The AUD/NZD pair has surrendered its intraday recovery recorded after dropping to near 1.1106 in the early Tokyo session. The release of the Reserve Bank of Australia (RBA)’s minutes has weighed pressure on the cross. October’s monetary policy minutes state that the reason behind announcing a lower-than-expected rate hike of 25 basis points (bps) was risks from global and domestic growth.
Apart from that, RBA policymakers believe that the central bank has already pushed its rate higher in a short span of time, which could impact household spending.
On the Australian economic condition, the country is maintaining the jobless rate lowest at 3.5% in the last 50 years led by a solid labor market. A decline in oil prices has weighed pressure on headline inflation but core inflation has remained elevated due to higher prices for services.
Going forward, the Australian employment data will remain in focus. As per the consensus, the Employment Change will drop to 25k vs. the prior release of 33.5k. While the Unemployment Rate will remain steady at 3.5%.
In early Tokyo, the cross was weakened after the release of the higher-than-projected NZ inflation data.

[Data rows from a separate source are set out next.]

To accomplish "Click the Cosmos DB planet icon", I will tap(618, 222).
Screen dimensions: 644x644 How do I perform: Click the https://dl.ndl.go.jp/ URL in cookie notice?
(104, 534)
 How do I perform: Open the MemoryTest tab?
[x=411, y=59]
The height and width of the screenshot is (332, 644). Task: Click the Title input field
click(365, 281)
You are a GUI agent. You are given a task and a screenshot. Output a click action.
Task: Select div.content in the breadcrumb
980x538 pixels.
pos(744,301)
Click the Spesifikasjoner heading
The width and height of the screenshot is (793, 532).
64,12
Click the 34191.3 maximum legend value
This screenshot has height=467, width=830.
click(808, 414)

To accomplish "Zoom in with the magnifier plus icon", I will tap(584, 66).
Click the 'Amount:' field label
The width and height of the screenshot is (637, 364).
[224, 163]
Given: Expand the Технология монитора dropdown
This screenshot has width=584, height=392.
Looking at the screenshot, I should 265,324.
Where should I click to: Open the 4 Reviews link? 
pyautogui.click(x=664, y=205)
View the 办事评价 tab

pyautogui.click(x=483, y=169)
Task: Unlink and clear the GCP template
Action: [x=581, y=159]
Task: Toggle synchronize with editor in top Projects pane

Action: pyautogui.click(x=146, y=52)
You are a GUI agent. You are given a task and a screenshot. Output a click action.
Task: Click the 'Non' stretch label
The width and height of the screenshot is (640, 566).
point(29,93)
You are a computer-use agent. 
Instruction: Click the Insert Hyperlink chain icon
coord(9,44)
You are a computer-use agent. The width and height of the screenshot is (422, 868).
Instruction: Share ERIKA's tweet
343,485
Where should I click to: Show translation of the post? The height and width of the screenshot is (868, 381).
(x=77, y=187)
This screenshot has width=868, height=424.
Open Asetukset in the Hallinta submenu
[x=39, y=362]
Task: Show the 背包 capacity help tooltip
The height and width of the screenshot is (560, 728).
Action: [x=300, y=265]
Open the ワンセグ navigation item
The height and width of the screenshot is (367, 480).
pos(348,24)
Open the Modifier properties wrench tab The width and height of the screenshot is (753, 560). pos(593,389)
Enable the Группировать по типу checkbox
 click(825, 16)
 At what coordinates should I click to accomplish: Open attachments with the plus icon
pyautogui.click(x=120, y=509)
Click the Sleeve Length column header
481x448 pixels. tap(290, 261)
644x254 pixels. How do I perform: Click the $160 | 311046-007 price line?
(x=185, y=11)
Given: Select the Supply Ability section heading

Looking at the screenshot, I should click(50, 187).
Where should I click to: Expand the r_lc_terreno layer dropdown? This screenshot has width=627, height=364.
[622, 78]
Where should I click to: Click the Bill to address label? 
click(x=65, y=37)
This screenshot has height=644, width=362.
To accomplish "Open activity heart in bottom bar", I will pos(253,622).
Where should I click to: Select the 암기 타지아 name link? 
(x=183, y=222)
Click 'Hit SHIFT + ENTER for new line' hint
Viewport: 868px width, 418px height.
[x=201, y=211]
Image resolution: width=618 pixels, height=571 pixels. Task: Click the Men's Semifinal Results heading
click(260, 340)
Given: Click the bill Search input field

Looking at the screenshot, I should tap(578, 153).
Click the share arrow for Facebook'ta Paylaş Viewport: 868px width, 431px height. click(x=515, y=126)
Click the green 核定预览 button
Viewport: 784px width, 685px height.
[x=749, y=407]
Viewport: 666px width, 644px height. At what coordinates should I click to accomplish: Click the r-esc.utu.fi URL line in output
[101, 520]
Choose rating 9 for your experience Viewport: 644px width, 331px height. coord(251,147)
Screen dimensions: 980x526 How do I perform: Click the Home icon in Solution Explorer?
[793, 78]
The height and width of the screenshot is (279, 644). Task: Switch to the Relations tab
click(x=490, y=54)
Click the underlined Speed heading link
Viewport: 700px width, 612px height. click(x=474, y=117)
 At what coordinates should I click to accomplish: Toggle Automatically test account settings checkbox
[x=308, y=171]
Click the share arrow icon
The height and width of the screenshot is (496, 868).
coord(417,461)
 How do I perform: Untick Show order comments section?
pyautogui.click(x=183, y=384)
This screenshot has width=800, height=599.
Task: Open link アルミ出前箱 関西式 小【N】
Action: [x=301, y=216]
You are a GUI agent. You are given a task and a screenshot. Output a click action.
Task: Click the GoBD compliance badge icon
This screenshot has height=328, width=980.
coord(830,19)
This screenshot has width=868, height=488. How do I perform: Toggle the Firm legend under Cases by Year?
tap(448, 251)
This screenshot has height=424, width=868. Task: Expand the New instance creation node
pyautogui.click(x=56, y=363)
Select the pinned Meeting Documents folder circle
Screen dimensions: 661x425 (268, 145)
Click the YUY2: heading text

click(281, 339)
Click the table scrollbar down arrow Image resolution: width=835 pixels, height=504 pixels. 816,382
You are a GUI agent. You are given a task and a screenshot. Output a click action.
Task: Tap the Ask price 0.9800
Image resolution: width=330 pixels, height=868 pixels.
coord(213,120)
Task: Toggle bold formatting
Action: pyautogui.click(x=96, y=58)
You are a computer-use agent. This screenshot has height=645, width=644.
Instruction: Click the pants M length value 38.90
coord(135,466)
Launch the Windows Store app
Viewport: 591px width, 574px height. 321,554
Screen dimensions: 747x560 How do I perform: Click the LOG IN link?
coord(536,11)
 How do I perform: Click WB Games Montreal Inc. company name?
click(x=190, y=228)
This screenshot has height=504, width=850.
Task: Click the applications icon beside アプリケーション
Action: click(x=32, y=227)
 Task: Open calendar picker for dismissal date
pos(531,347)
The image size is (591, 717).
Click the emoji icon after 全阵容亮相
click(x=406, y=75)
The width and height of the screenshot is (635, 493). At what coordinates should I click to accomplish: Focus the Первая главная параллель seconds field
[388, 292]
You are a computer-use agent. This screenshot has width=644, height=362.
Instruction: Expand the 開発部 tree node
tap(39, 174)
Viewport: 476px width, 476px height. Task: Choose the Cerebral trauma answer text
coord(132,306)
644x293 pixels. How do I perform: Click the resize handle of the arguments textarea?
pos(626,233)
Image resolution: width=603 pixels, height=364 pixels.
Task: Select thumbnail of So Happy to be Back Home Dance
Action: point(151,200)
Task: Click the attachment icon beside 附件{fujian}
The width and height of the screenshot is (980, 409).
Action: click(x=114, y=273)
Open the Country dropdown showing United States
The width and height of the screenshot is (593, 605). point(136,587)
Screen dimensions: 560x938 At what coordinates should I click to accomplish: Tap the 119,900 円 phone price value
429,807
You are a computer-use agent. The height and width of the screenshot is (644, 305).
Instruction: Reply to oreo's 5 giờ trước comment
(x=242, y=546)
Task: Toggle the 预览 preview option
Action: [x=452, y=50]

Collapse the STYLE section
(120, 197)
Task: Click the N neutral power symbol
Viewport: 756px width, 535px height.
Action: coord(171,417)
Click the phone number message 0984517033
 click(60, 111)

The annual Consumer Price Index (CPI) landed extremely higher at 7.2% vs. the expectations of 6.6% but marginally lower than the prior release of 7.3%. While the quarterly inflation figure surpassed the projections of 1.6% and the former print of 1.7% to 2.2%.
This has bolstered the fact that the Reserve Bank of New Zealand (RBNZ) will stick to its current pace of hiking interest rates as price pressures have not displayed an expected slowdown. Currently, the Official Cash Rate (OCR) stands at 3.5%.